Delta Air Lines Inc and department store chain Sears Holding Corp confirmed on Wednesday that some of their customer payment information may have been exposed in a cybersecurity breach at software service provider [ 24]7.ai.

Delta said in a statement that it was informed on March 28 by [24]7.ai, a company that provides online chat services for Delta and many other companies, that [24]7.ai had been involved in a cyber incident. According to Delta, the incident occurred at [24]7.ai from Sept. 26 to Oct. 12, 2017, and during this time certain customer payment information for [24]7.ai clients, including Delta, may have been accessed.
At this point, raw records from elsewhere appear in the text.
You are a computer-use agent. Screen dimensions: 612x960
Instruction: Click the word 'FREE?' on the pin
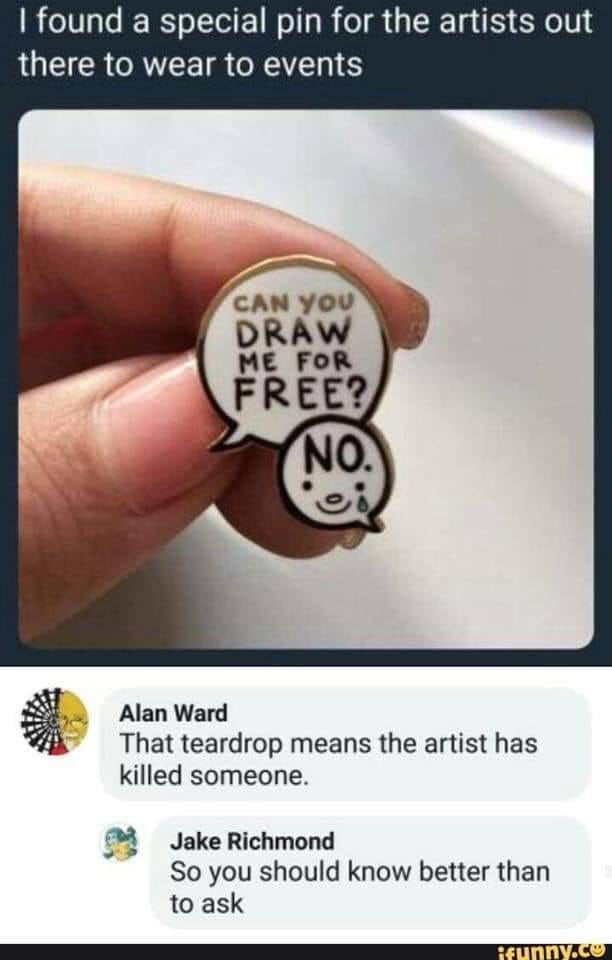click(x=301, y=388)
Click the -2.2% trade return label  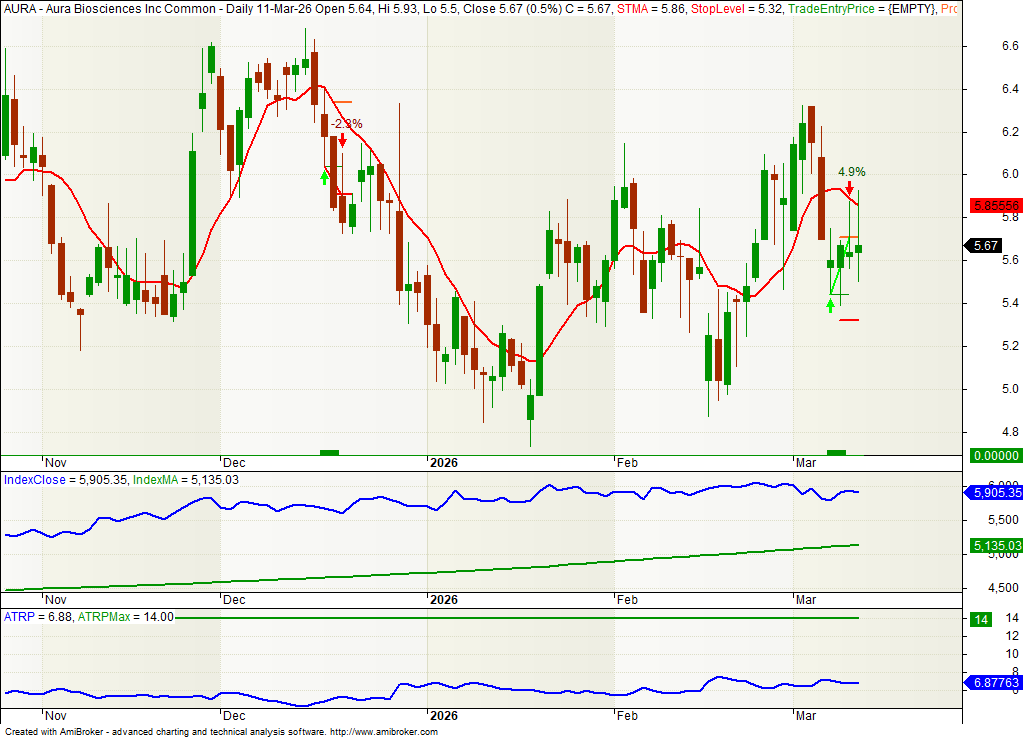tap(347, 124)
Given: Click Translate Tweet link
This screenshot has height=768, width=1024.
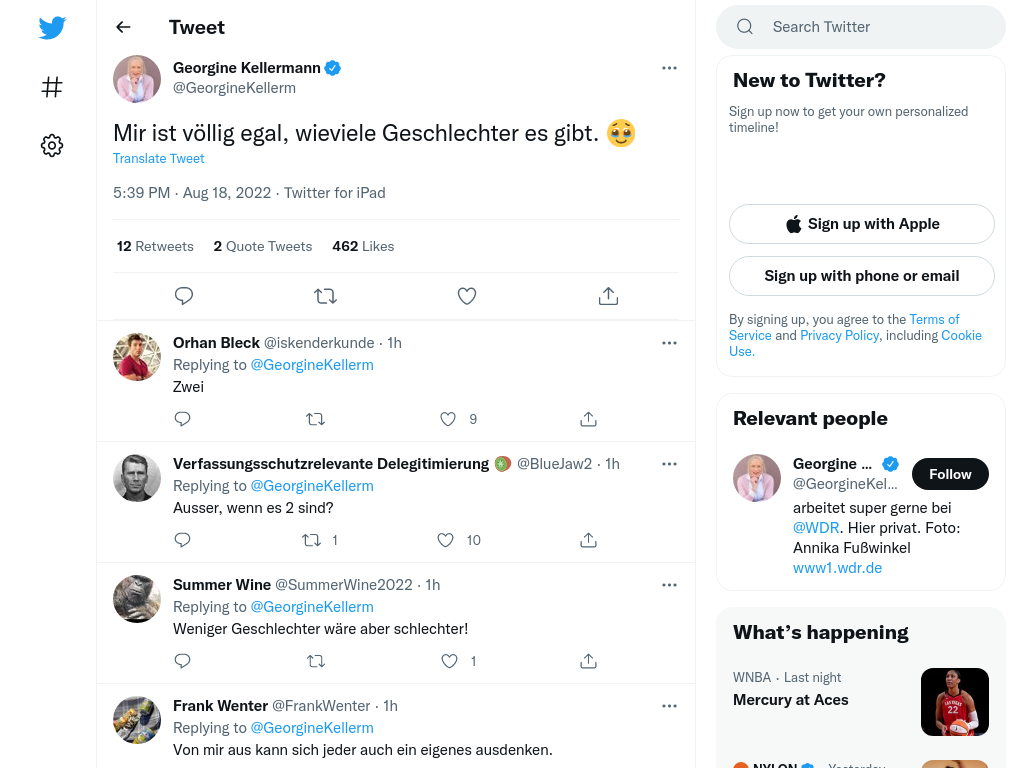Looking at the screenshot, I should pyautogui.click(x=159, y=159).
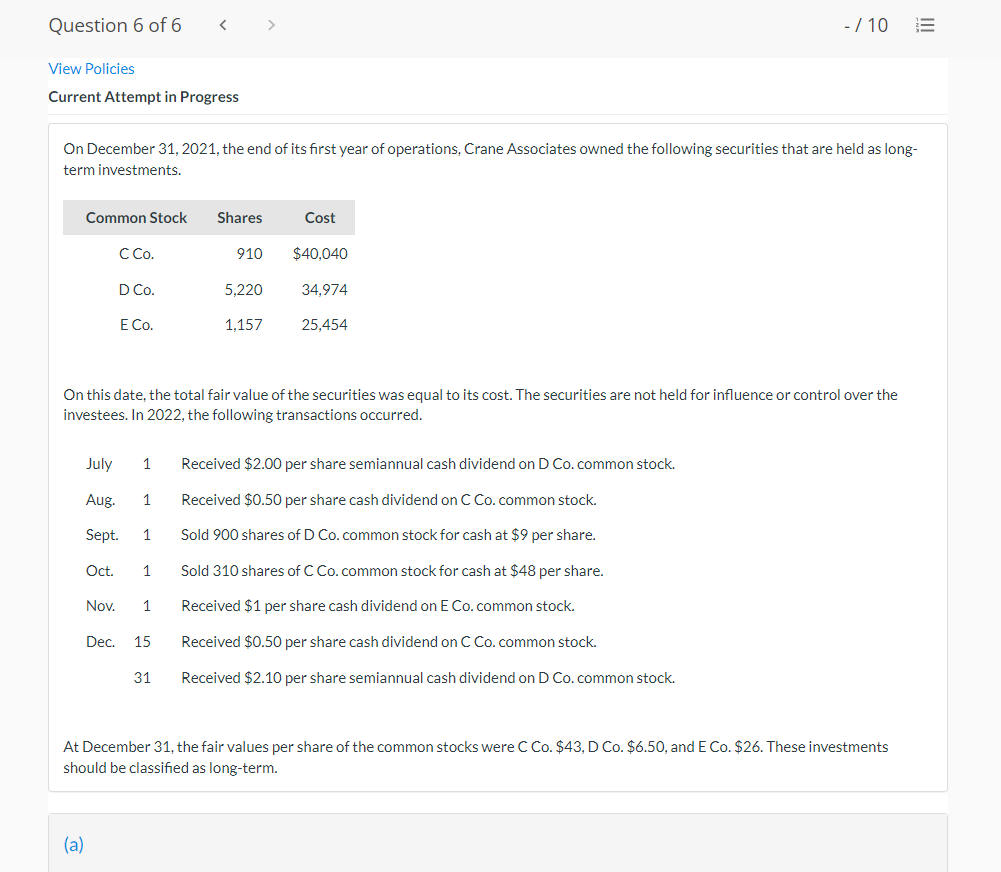Click the E Co. shares value 1,157
This screenshot has height=872, width=1001.
coord(243,324)
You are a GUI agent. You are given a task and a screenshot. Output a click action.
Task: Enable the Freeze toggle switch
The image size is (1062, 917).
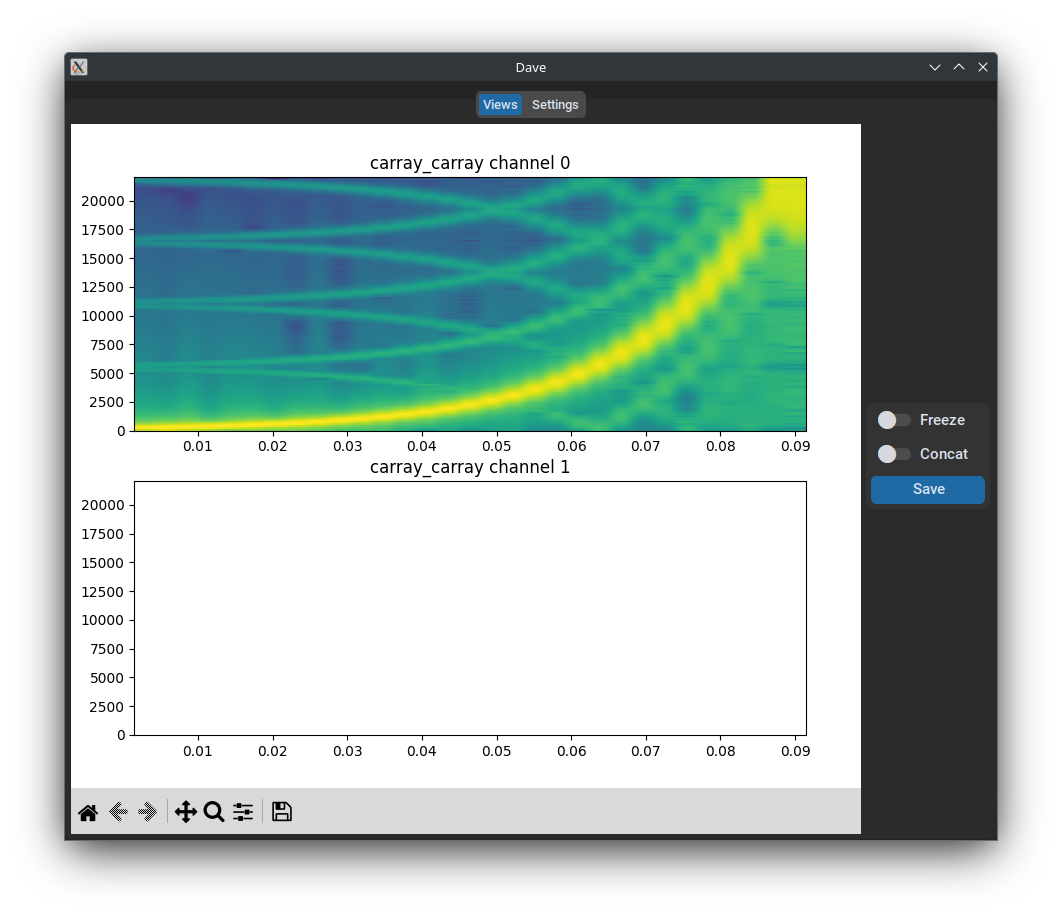pyautogui.click(x=893, y=420)
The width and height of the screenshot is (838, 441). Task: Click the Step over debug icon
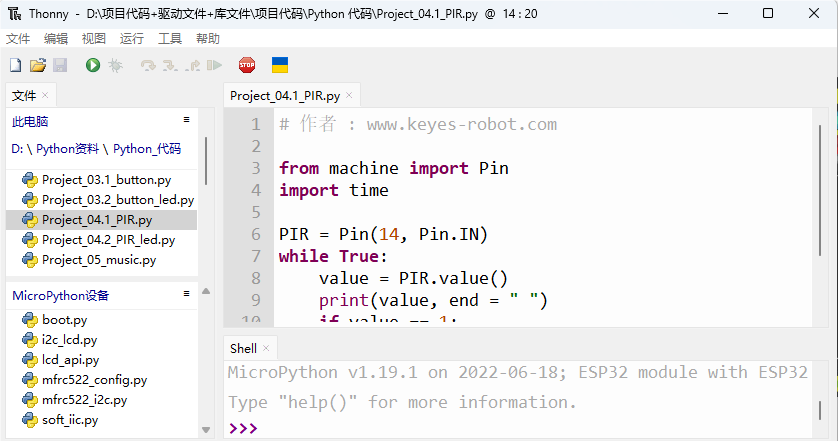pyautogui.click(x=148, y=65)
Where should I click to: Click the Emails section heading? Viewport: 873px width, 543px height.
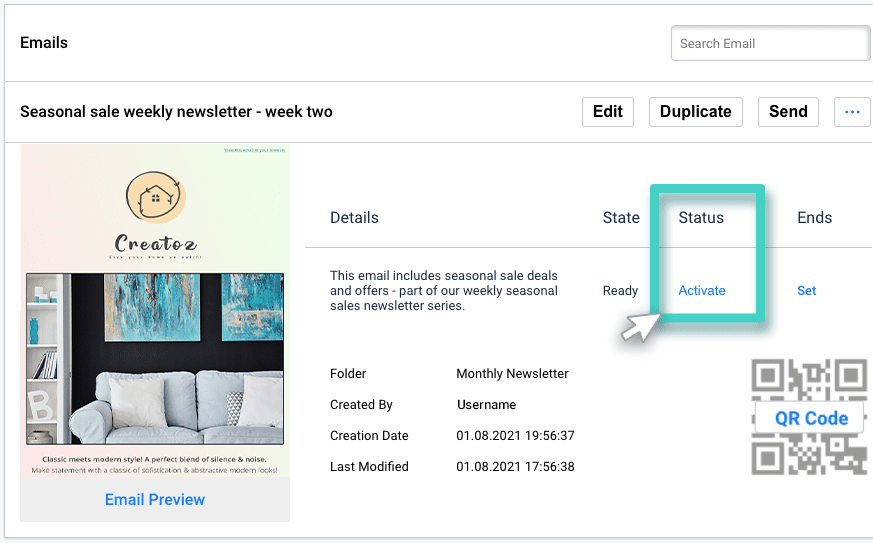[44, 43]
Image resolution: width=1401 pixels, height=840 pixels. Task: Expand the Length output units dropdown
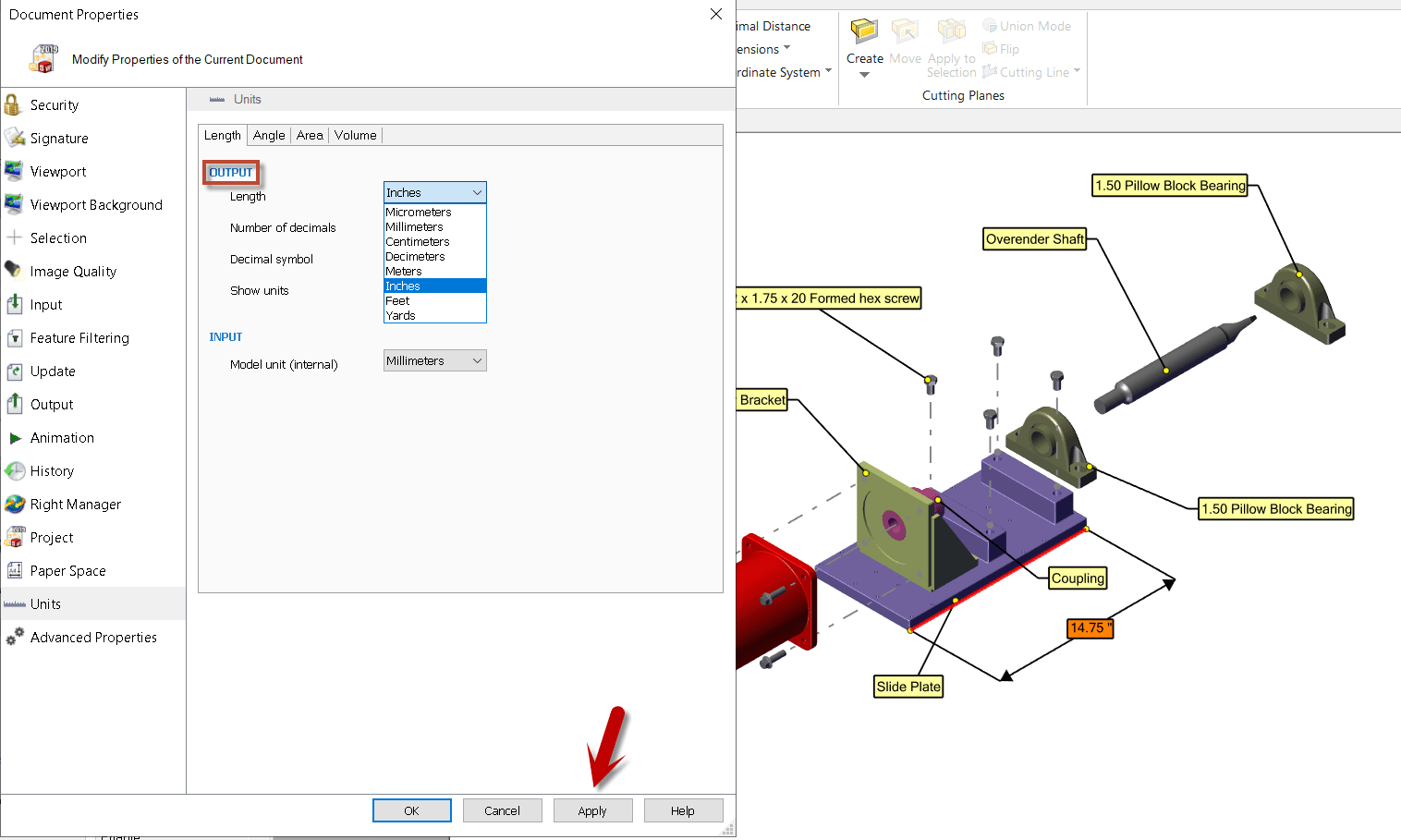(x=434, y=192)

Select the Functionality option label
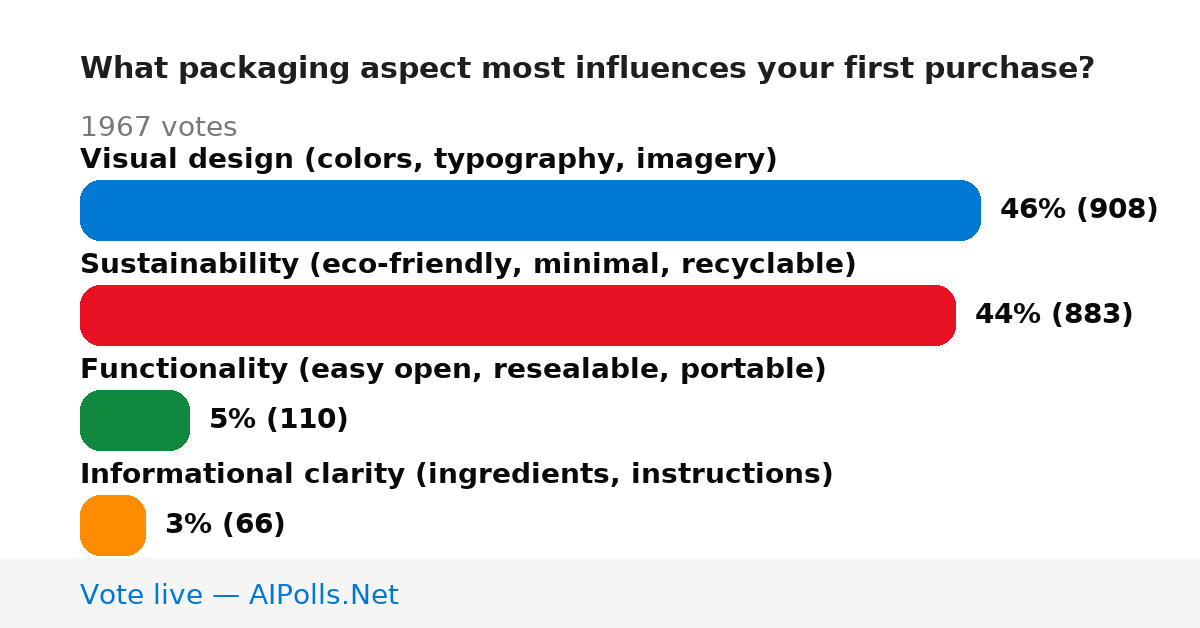point(453,369)
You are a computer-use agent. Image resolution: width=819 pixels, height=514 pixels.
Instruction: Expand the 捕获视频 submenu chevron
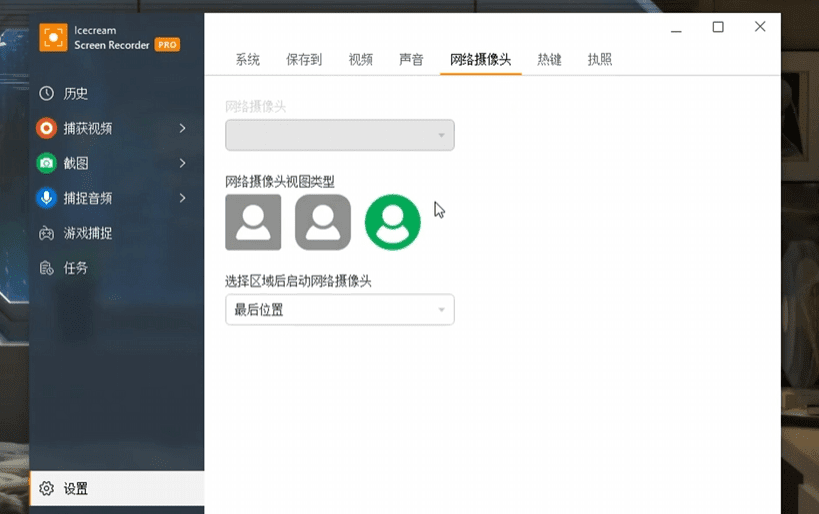(182, 128)
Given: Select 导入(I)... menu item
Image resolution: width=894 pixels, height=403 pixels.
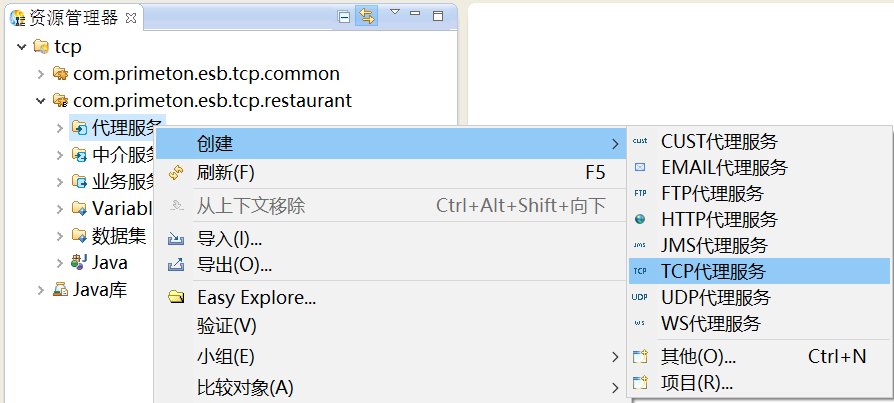Looking at the screenshot, I should 229,239.
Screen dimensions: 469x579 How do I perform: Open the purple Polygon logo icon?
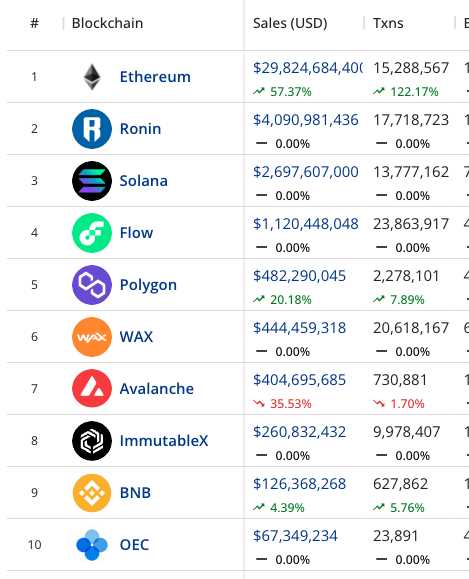[x=92, y=285]
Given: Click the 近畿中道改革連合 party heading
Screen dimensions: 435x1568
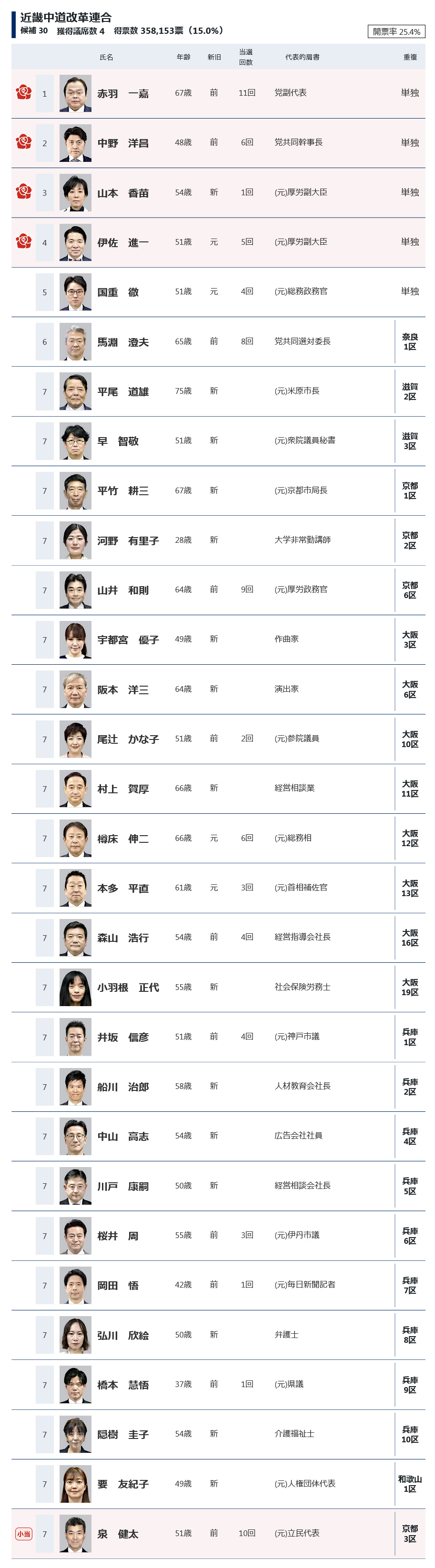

Sears in its statement said the company was notified by [24]7.ai that they experienced a security incident last fall, leading to unauthorized access to less than 100,000 of their customers’ credit card information. The credit card information for certain customers who transacted online between September 27, 2017 and October 12, 2017 may have been compromised, Sears stated.

[24]7.ai in a statement said the company discovered and contained an incident potentially affecting the online customer payment information of some of their client companies. According to them, the incident began on Sept. 26, and was discovered and contained on Oct. 12, 2017.

All three companies say they have contained the situation, and are cooperating with law enforcement and forensic teams.

Delta said even though only a small subset of their customers would have been exposed, they cannot say definitively whether any of their customers’ information was actually accessed or subsequently compromised.